**EXTRACT TO READ:**
------------------------------------------------------------

Regular readers will not be interested in the slightest to know that I have been attempting to do much more creative cooking over these past few months. 

For a man who used to think that Haricot Verts was a French spy, while believing I’d reached the peak of my culinary invention by delicately sprinkling some hand torn basil over a Pot Noodle, this period of gastronomic enlightenment has been quite the eye-opener.

“Corden Bleu?,” asked my wife with an inquisitive, concerned peer at the hob as various things boiled and bubbled like the witches’ cauldron in Macbeth. “No, it’s just my apron is a bit tight,” I spluttered with a wincing gasp.

So much for a recipe for success eh? At least Scotland’s golfers have managed to dish up some fine fare in this strangest of sporting years. Now there’s a crushingly awful link to today's haverings that is as limp as the pastry on my Boeuf en Croute.

Marc Warren’s win on the European Tour in Austria back in July was followed by Martin Laird’s terrific victory on the PGA Tour a couple of weeks ago. And now here we are, savouring Robert MacIntyre’s maiden triumph at the top table in Cyprus on Sunday which was so satisfying it should have been awarded a Michelin star.

After those trio of runners-up finishes during his rookie season last year, as well as a few more top-10s and some sterling showings in various debuts at major championships, all and sundry have been saying “it’s just a matter of time before he wins.”

Of course, in this pursuit, winning does not come easily. English Ryder Cup player Oliver Wilson, for instance, had nine runners-up finishes on the European Tour before finally making the breakthrough in his 228th event on the circuit and winning the Dunhill Links Championship in 2014.

Nothing is a given in this endlessly fascinating, fickle game of fine margins, fine lines, what ifs and what might have beens. At 24, though, and just over three years after he began his professional career with a 78 in a MENA Tour event in the Middle East, MacIntyre is a European Tour champion.   

It’s been a thrilling rise and one that has been, and continues to be, captivating to watch. MacIntyre has managed to establish himself in the upper echelons of the game in a way that a succession of young, talented and eagerly championed Scottish golfers before him did not.

In many ways, the Oban left-hander’s rise to prominence goes against the Caledonian trend of recent years. Here is a golfer who achieved just about everything he could in the amateur game actually hitting the ground running in the professional scene and thriving, from winning in just his second pro event on that aforementioned MENA Tour to coming up through the Challenge Tour in his first full year in 2018 and now winning on the European Tour.

------------------------------------------------------------

**EXTRACTED ENTRIES:**
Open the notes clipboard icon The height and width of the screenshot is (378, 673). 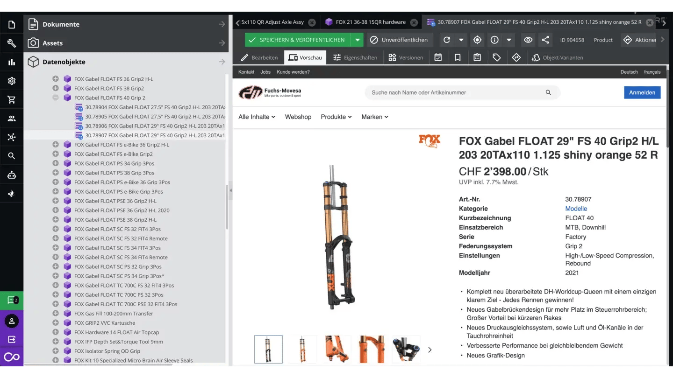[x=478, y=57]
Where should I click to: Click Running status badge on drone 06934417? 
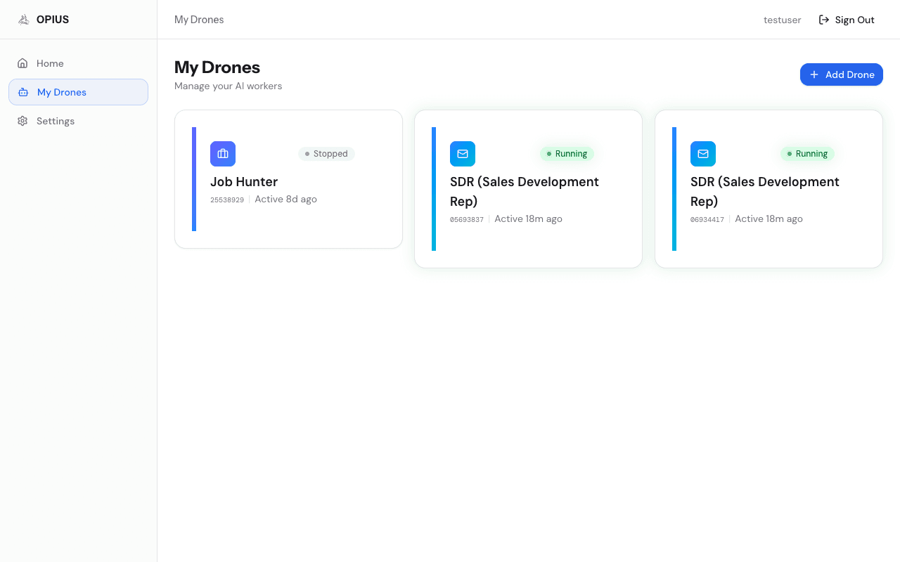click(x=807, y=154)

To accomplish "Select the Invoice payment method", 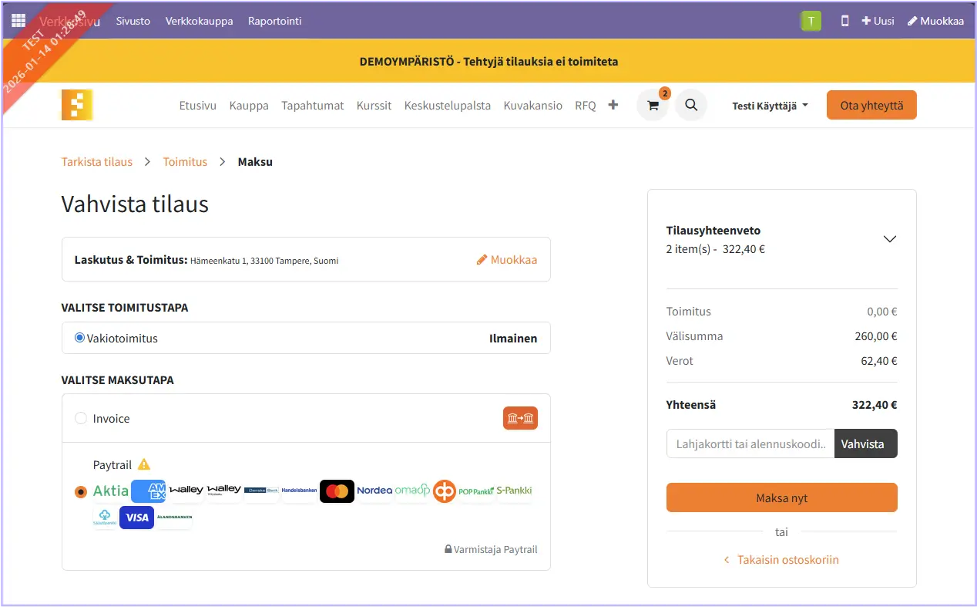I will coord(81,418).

------------------------------------------------------------

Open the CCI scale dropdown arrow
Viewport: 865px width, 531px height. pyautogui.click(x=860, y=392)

------------------------------------------------------------

**DIRECTIONS:**
Revise the stretch of the golf column from "After those trio" through "European Tour champion." by changing "fickle" to "unpredictable", and write out that stretch in full.

**YOUR SOLUTION:**
After those trio of runners-up finishes during his rookie season last year, as well as a few more top-10s and some sterling showings in various debuts at major championships, all and sundry have been saying “it’s just a matter of time before he wins.”

Of course, in this pursuit, winning does not come easily. English Ryder Cup player Oliver Wilson, for instance, had nine runners-up finishes on the European Tour before finally making the breakthrough in his 228th event on the circuit and winning the Dunhill Links Championship in 2014.

Nothing is a given in this endlessly fascinating, unpredictable game of fine margins, fine lines, what ifs and what might have beens. At 24, though, and just over three years after he began his professional career with a 78 in a MENA Tour event in the Middle East, MacIntyre is a European Tour champion.